/---

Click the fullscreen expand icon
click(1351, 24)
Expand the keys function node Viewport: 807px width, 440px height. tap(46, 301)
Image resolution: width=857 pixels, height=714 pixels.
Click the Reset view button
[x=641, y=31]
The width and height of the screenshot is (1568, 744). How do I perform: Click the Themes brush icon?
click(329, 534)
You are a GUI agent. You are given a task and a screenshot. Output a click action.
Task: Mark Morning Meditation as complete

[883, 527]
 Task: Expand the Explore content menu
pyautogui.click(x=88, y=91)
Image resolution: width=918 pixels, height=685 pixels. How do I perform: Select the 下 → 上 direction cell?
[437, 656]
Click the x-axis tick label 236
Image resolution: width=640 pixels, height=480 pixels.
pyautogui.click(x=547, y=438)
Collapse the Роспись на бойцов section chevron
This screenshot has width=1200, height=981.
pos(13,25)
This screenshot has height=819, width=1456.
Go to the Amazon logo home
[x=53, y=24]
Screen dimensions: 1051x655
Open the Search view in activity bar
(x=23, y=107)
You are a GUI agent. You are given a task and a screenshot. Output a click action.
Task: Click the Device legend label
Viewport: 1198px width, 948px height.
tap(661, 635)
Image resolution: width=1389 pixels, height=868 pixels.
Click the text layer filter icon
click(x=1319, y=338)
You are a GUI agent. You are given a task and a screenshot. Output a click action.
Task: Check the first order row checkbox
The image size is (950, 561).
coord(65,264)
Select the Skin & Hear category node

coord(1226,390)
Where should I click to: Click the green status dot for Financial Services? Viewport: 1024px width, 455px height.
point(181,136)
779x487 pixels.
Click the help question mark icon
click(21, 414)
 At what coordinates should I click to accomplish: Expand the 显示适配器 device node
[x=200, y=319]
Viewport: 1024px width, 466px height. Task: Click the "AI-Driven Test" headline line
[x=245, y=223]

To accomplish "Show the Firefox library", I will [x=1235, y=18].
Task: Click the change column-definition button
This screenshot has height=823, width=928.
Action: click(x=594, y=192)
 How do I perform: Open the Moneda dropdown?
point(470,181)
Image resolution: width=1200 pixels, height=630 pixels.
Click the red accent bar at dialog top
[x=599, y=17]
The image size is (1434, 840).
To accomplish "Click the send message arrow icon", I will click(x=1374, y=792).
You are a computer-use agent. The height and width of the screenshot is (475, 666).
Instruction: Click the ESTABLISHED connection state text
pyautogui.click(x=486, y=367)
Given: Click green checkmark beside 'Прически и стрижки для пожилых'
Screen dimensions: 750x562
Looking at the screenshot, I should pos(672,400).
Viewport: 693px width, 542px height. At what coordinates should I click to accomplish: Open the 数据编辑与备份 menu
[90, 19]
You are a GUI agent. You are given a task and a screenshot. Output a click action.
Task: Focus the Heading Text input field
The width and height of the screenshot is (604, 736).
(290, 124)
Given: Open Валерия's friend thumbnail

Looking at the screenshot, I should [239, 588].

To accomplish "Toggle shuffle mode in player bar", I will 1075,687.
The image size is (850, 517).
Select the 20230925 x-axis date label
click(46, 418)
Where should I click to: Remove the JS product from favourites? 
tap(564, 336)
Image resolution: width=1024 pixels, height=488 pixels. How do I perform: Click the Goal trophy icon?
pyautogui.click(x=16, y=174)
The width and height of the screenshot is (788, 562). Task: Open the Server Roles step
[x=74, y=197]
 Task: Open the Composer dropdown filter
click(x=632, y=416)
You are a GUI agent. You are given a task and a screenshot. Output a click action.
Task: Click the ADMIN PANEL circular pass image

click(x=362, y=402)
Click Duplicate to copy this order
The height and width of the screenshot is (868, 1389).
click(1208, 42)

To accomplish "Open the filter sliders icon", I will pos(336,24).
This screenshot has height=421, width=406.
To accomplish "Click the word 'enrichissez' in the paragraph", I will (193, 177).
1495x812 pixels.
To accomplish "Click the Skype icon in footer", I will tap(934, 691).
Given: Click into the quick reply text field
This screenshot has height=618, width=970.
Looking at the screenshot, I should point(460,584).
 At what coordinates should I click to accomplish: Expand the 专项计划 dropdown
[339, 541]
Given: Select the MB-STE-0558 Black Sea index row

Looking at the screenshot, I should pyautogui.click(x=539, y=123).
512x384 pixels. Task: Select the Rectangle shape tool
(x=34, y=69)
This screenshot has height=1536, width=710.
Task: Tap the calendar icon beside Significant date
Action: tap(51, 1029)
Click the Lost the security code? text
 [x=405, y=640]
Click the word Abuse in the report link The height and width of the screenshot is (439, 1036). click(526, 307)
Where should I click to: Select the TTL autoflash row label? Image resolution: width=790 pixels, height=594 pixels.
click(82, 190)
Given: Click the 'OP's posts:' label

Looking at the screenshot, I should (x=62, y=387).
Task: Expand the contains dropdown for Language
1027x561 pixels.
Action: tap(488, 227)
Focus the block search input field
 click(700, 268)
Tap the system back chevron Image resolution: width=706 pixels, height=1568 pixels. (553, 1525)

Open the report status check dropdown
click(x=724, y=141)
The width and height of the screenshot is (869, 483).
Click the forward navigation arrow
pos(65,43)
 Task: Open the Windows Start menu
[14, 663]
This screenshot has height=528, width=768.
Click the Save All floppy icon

\---

= WHAT YOU HAVE TO DO =
Retype the records above, but only those lines that fall between the line containing "Task: Click the Device legend label" and the line containing "Given: Click green", with both of those lines included, exactly as written.

= EXERCISE SOLUTION =
Task: Click the Device legend label
Viewport: 1198px width, 948px height.
tap(661, 635)
Image resolution: width=1389 pixels, height=868 pixels.
Click the text layer filter icon
click(x=1319, y=338)
You are a GUI agent. You are given a task and a screenshot. Output a click action.
Task: Check the first order row checkbox
The image size is (950, 561).
coord(65,264)
Select the Skin & Hear category node

coord(1226,390)
Where should I click to: Click the green status dot for Financial Services? Viewport: 1024px width, 455px height.
point(181,136)
779x487 pixels.
Click the help question mark icon
click(21, 414)
 At what coordinates should I click to accomplish: Expand the 显示适配器 device node
[x=200, y=319]
Viewport: 1024px width, 466px height. Task: Click the "AI-Driven Test" headline line
[x=245, y=223]

To accomplish "Show the Firefox library", I will [x=1235, y=18].
Task: Click the change column-definition button
This screenshot has height=823, width=928.
Action: click(x=594, y=192)
 How do I perform: Open the Moneda dropdown?
point(470,181)
Image resolution: width=1200 pixels, height=630 pixels.
Click the red accent bar at dialog top
[x=599, y=17]
The image size is (1434, 840).
To accomplish "Click the send message arrow icon", I will click(x=1374, y=792).
You are a computer-use agent. The height and width of the screenshot is (475, 666).
Instruction: Click the ESTABLISHED connection state text
pyautogui.click(x=486, y=367)
Given: Click green checkmark beside 'Прически и стрижки для пожилых'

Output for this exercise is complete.